A 65-year-old man from Southend has SENSATIONALLY abandoned his attempt to mow the front lawn of his house in the middle of a FURIOUS RANT about how it is a complete and utter waste of time – his expletive-laden rampage included deranged insults towards his lawn, wife, lazy neighbours and possibly immigrants as well. 

Shortly after 10am, Morris Barage of North Road, Westcliff was seen halfway through what neighbours described as ‘his weekly Sunday lawn mowing and near-psychotic rant about modern Britain,’ and witnesses confirmed that he abandoned his front garden and cracked open a can of John Smith’s bitter. Nathan Frick lives opposite Mr Barage, and he said: ‘We have to put up with Morris and his descent into complete lunacy every bloody Sunday, but he really upped his game today.

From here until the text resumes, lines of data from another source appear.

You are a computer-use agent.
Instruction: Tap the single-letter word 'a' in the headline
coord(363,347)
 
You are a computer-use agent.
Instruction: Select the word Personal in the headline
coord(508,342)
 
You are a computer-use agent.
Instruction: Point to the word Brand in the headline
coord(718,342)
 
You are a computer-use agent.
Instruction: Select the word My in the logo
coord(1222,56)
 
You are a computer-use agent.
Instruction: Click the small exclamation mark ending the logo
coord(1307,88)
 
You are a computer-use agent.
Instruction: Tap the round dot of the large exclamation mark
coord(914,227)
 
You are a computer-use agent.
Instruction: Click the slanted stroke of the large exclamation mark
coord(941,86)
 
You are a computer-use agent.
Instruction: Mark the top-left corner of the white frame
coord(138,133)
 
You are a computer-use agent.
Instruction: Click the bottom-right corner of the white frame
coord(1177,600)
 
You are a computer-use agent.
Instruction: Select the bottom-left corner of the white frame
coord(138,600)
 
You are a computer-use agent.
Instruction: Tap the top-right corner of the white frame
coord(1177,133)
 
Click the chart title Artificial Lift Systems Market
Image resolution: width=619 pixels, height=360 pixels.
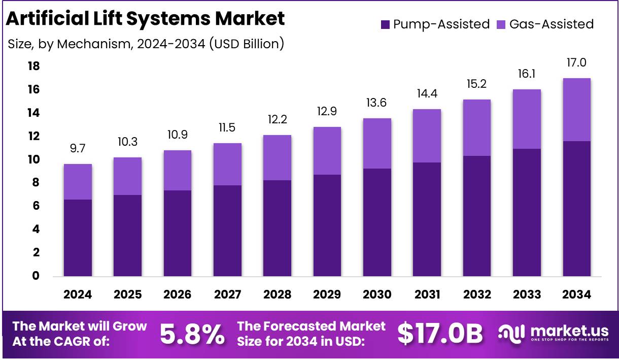pyautogui.click(x=145, y=19)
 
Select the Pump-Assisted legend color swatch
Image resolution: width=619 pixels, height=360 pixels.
pyautogui.click(x=385, y=24)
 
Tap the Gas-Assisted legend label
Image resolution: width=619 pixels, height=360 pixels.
pyautogui.click(x=551, y=24)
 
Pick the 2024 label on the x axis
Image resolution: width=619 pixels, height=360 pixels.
pyautogui.click(x=78, y=294)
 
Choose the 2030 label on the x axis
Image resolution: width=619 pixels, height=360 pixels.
pyautogui.click(x=377, y=294)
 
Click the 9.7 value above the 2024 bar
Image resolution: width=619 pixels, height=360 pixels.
pyautogui.click(x=78, y=148)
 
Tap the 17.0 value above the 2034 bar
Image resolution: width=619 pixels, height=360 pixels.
pyautogui.click(x=576, y=62)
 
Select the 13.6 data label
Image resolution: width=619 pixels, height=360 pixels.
pyautogui.click(x=377, y=103)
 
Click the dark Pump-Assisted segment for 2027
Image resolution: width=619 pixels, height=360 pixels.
pyautogui.click(x=227, y=231)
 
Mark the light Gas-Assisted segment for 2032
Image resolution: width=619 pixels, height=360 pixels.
pyautogui.click(x=476, y=127)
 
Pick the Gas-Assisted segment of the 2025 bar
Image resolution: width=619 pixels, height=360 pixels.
pyautogui.click(x=127, y=176)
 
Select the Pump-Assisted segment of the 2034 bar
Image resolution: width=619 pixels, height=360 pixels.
pyautogui.click(x=576, y=208)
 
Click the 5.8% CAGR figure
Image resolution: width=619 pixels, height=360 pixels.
pyautogui.click(x=192, y=334)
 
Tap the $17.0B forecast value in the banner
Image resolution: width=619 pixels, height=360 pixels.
pyautogui.click(x=440, y=334)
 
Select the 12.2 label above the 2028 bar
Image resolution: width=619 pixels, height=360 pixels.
pyautogui.click(x=277, y=119)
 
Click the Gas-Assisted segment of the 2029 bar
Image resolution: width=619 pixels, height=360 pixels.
pyautogui.click(x=327, y=151)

I’ve never seen him abandon his lawn completely, and after he got his drink he returned and started destroying his lawnmower with a sledgehammer before throwing the shattered plastic remains at the neighbourhood cat who he constantly accuses of looking at him ‘funny’ while washing his genitals. The man needs help, or locking up.’

We asked Mr Barage to explain his behaviour. He said: ‘I mow that b*stard every week, and all it ever does is grow back – I won’t stand for it anymore. No other bugger round here bothers with their front lawns anyway, and the people three doors down seem to think that an abandoned washing machine is some sort of outdoor feature. I don’t know why anyone is accusing me of ranting about immigrants – some of my family came over from the Isle of Wight when I was three.’